Dataset excerpts
────────────────────

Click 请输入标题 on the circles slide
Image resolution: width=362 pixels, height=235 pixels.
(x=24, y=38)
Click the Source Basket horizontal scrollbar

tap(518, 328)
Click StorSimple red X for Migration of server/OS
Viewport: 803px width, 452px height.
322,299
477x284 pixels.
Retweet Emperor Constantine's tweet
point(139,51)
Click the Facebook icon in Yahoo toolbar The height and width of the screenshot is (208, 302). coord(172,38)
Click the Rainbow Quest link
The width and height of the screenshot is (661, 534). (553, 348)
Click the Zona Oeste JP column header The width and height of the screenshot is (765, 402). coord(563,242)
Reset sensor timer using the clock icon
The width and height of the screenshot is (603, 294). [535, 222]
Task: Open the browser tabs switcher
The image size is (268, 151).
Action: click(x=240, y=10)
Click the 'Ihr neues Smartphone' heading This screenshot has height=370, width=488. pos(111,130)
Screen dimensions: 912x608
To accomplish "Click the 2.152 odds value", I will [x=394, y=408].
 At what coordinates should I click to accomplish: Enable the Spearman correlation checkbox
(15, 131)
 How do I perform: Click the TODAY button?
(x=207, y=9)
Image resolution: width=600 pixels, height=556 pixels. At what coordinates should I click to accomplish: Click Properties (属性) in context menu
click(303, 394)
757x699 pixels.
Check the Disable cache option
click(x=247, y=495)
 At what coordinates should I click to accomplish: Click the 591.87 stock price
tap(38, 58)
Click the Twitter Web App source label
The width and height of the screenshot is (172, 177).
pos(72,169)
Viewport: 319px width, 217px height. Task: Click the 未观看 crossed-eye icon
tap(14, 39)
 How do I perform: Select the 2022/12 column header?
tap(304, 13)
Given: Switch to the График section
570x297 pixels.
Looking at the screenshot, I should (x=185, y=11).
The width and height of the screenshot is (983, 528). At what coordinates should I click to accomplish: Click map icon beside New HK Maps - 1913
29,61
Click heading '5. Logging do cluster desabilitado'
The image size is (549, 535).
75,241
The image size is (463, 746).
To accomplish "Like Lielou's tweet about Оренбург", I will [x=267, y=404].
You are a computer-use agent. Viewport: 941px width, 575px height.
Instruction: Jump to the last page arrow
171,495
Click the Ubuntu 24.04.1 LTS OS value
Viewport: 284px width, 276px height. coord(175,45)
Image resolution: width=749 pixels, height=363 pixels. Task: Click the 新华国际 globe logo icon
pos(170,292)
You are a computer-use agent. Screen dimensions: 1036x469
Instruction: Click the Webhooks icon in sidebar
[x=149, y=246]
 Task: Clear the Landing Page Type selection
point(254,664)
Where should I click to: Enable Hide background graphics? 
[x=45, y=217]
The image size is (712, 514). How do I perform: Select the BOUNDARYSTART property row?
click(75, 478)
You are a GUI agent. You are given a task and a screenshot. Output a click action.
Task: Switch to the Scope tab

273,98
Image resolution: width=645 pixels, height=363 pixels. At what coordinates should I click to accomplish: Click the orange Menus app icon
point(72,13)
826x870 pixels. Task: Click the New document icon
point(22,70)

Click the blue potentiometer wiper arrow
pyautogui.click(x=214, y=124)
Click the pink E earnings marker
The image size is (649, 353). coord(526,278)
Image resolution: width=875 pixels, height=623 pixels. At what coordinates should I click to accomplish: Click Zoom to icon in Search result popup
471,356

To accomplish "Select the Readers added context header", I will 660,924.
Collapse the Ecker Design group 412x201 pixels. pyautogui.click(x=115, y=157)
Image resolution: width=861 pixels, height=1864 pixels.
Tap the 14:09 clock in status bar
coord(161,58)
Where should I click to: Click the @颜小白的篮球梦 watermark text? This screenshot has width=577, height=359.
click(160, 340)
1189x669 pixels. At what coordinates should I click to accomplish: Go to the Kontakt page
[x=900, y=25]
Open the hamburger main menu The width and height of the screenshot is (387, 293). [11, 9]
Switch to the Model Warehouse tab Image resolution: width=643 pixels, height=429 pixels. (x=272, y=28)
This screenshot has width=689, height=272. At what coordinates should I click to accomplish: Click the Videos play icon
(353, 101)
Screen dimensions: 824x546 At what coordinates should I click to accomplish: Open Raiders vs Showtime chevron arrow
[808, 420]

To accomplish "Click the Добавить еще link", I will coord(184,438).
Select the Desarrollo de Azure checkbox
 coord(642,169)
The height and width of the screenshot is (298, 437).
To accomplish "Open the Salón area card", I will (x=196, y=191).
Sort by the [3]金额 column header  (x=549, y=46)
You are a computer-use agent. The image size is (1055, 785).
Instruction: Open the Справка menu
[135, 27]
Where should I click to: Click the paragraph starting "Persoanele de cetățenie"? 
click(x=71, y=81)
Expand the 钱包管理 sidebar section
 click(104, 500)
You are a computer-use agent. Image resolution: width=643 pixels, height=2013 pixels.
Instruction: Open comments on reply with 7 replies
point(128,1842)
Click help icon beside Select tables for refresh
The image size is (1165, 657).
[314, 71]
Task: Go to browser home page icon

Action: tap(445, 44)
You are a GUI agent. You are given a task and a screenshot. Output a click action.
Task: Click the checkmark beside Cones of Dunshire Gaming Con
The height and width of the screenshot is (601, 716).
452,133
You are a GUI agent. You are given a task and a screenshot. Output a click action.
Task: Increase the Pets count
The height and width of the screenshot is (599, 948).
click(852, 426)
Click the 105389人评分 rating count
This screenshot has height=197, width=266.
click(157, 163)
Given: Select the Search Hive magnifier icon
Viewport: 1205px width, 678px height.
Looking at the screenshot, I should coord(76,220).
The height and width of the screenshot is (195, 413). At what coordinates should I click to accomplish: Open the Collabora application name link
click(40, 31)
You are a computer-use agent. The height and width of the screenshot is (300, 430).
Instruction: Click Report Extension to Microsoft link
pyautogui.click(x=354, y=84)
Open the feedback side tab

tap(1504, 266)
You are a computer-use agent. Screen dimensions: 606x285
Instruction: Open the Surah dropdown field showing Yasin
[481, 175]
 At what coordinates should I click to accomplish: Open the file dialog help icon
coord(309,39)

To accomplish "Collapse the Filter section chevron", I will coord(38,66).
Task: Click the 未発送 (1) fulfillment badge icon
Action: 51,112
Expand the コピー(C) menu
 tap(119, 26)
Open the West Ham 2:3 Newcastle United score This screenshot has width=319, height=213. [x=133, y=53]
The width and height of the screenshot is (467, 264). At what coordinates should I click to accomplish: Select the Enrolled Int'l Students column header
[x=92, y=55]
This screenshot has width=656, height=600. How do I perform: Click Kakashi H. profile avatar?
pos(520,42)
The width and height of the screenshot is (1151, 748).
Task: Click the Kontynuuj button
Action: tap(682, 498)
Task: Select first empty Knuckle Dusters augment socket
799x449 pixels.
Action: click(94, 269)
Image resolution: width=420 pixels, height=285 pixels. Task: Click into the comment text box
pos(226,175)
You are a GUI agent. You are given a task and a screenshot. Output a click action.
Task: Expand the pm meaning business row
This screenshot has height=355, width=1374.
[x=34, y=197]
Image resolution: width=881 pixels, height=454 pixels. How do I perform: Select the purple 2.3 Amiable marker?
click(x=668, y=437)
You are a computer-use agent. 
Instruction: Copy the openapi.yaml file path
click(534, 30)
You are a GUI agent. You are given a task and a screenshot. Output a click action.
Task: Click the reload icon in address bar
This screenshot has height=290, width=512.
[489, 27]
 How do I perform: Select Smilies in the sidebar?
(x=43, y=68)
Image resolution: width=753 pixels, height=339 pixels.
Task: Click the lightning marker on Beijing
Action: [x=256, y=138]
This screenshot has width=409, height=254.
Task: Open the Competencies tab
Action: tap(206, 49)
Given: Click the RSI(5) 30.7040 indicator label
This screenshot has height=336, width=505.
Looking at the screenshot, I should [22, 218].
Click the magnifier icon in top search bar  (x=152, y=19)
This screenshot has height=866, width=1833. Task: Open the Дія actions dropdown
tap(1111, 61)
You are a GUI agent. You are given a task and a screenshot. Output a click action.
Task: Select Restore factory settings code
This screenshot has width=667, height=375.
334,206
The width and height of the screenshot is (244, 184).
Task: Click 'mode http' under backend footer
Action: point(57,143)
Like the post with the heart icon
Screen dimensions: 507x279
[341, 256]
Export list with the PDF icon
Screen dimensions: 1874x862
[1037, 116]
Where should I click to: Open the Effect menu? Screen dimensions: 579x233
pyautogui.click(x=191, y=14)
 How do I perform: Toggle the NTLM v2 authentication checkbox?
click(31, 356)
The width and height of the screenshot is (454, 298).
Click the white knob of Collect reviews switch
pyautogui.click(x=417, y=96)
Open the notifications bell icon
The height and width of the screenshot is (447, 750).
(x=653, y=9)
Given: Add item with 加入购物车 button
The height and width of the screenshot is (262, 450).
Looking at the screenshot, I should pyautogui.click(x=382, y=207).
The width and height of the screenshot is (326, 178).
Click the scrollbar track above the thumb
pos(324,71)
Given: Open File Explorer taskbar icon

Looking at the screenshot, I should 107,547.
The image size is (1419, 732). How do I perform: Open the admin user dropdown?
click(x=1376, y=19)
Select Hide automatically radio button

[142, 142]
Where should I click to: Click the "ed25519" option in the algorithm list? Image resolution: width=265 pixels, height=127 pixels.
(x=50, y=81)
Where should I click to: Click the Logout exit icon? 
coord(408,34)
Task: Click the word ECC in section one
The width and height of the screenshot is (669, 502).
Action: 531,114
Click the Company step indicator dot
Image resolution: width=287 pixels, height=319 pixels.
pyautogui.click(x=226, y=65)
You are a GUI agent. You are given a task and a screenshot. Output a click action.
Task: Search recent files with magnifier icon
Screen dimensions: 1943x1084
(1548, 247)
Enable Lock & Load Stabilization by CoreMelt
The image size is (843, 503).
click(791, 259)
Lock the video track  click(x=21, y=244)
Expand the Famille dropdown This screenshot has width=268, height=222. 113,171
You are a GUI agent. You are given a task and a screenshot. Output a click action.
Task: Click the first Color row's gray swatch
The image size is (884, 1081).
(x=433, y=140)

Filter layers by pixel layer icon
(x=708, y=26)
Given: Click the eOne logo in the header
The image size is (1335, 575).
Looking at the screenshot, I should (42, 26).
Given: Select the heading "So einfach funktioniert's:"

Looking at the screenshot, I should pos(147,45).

────────────────────

▶ **WHAT THE EXERCISE ASKS**: Show each line of the data that contains the string "first".

▶ **SOLUTION**:
Task: Select first empty Knuckle Dusters augment socket
Task: Click the first Color row's gray swatch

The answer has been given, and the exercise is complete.